The Trinity is therefore a dynamic image – an image of a personal God, but not of three persons sat around in some sort of heavenly conference. It is a dynamic image because it speaks of God in terms of movement and relationship, continually reaching out and receiving back. Giving life to all things. To attend to breath is to attend to that gift of life within us, and within every living creature; it is to attend to the mystery that we exist and to trust in that which has given us life, to trust our creator.

But God does not simply create the world and sit back to admire the handiwork, but in the Word, the Logos, through whom all things are created, God enters creation, becomes involved, and is encountered here. At the heart of creation lies the mystery of a man so open to the claims and possibilities of love, so fully alive to the breath of God within him, that that engagement of God in love shines out. The human Jesus of Nazareth confronts the dominating power of evil and death. The relationship of love between Creator and Word is, in that confrontation, stretched to breaking point, as Christ journeys into the horror of the power that, on the cross, snuffs out the breath of life. But from that horror, new life is offered. The Risen Christ breathes new life into broken disciples, giving them the faith to live no longer in the fear of death and the power of domination, but to trust in the power of the saving love of God. And we too breathe in that faith, the faith to protest against a world that suffocates, and create a world where all might breathe.

Faith witnesses to that Spirit within us – transforming our broken lives, our unjust structures and desire to dominate; transforming us in and for God, a transformation achieved by the gift in love of freedom. We are not coerced, dominated by an all powerful God into transformation – rather in the Spirit, in the gift of breath and life, we are gifted our true selves, the promise and possibility of true humanity. We and all creation are invited through the Spirit to participate in the divine communal life of the Trinity. In prophetic action, in the searching after justice and peace, in generous lives of love, in the glory of what humans and our whole earth and cosmos are capable of, the mystery of the Spirit is revealed and creation is turned toward its maker.

Jesus said to them, ” Go therefore and make disciples of all nations, baptizing them in the name of the Father and of the Son and of the Holy Spirit, and teaching them to obey everything that I have commanded you. And remember, I am with you always, to the end of the age.”

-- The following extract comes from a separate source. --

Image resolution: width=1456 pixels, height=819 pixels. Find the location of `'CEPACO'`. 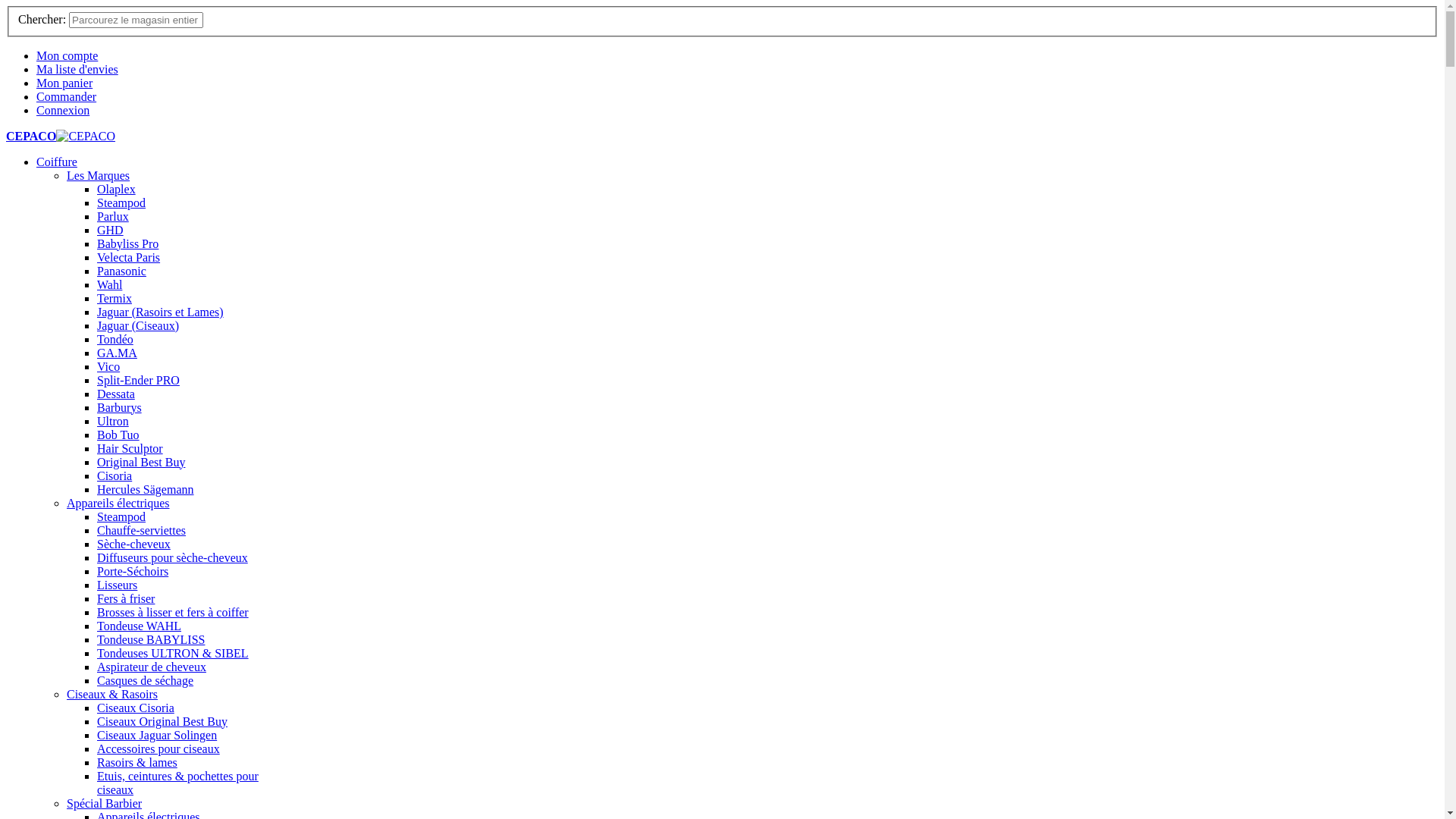

'CEPACO' is located at coordinates (61, 135).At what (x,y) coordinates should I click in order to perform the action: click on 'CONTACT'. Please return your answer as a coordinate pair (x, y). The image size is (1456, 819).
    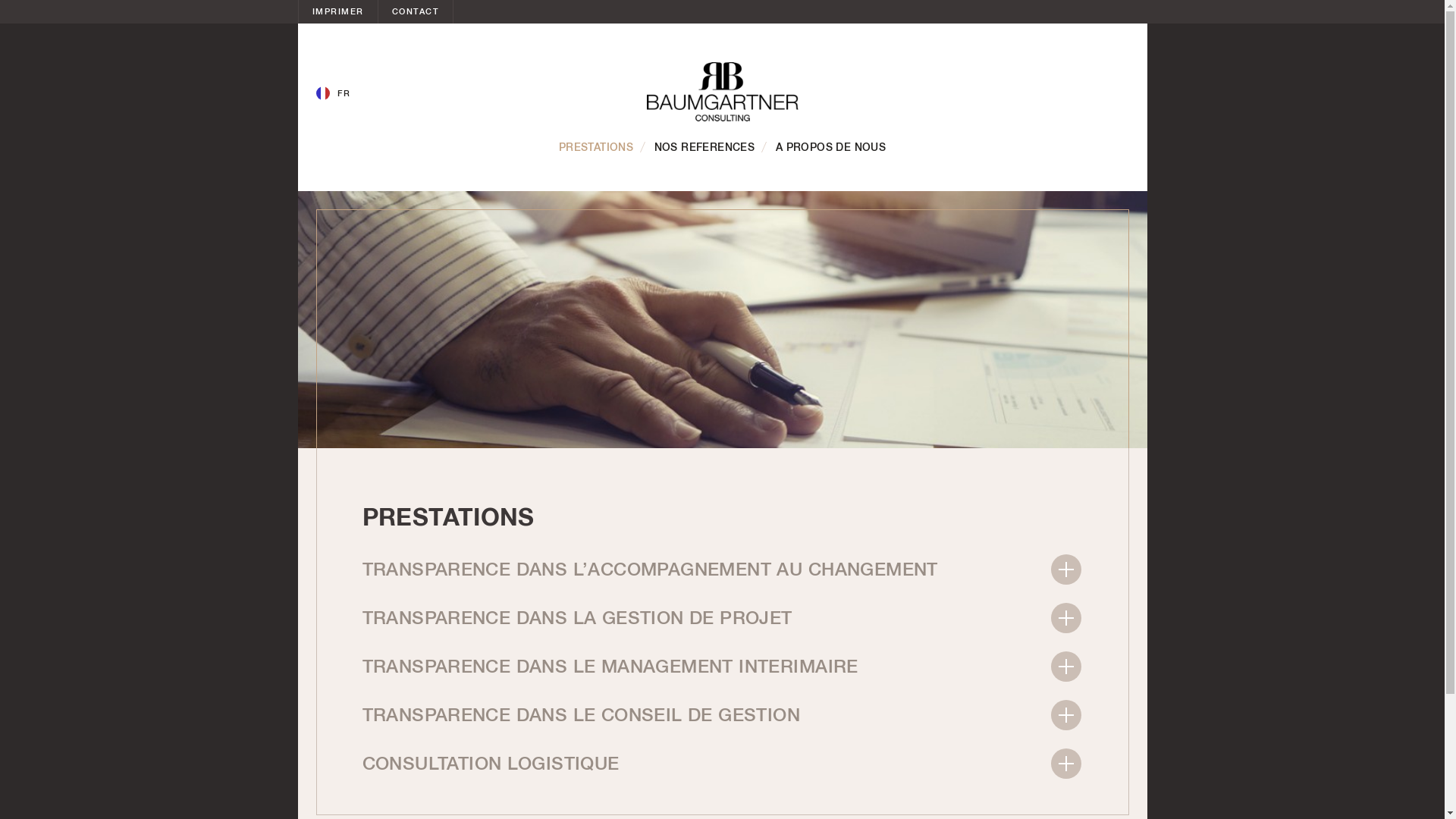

Breathe. It all starts with breath – attending to our own and that of all creation, to the breath of God. Attending, nurturing and not destroying breath, to the ends of the earth. That is why we will fight the pandemic with all the reources we have available – so that all may breathe. Why we must use this moment of fracture to reset and re-imagine – so that all may breathe. Why black lives matter – for the Spirit gives life that all may breathe. We are not made for suffocation, but for breathing, breathing in the power of the Spirit. Amen.



Questions to consider:

How does/might the discipline of attending to your breathing play a role in your own spirituality and practise?

How does the Trinity help you think of/speak about/pray to God?

One of the things that the Trinity does is help us focus on what God does (create/redeem/transform) and on the relationships between the persons of the Trinity (God the Father begets the Son; the Son is inspired by the Spirit; the Father breathes the Spirit into all creation; the Son intercedes to the Father for all creation etc). What changes in how we think of /speak about/pray to God, when we imagine God  as a verb, rather than a noun – a (transcendent/immanent) agent, rather than a thing?

What does it mean to say that our vocation (as human beings, and as part of all creation) is to participate in the life of God?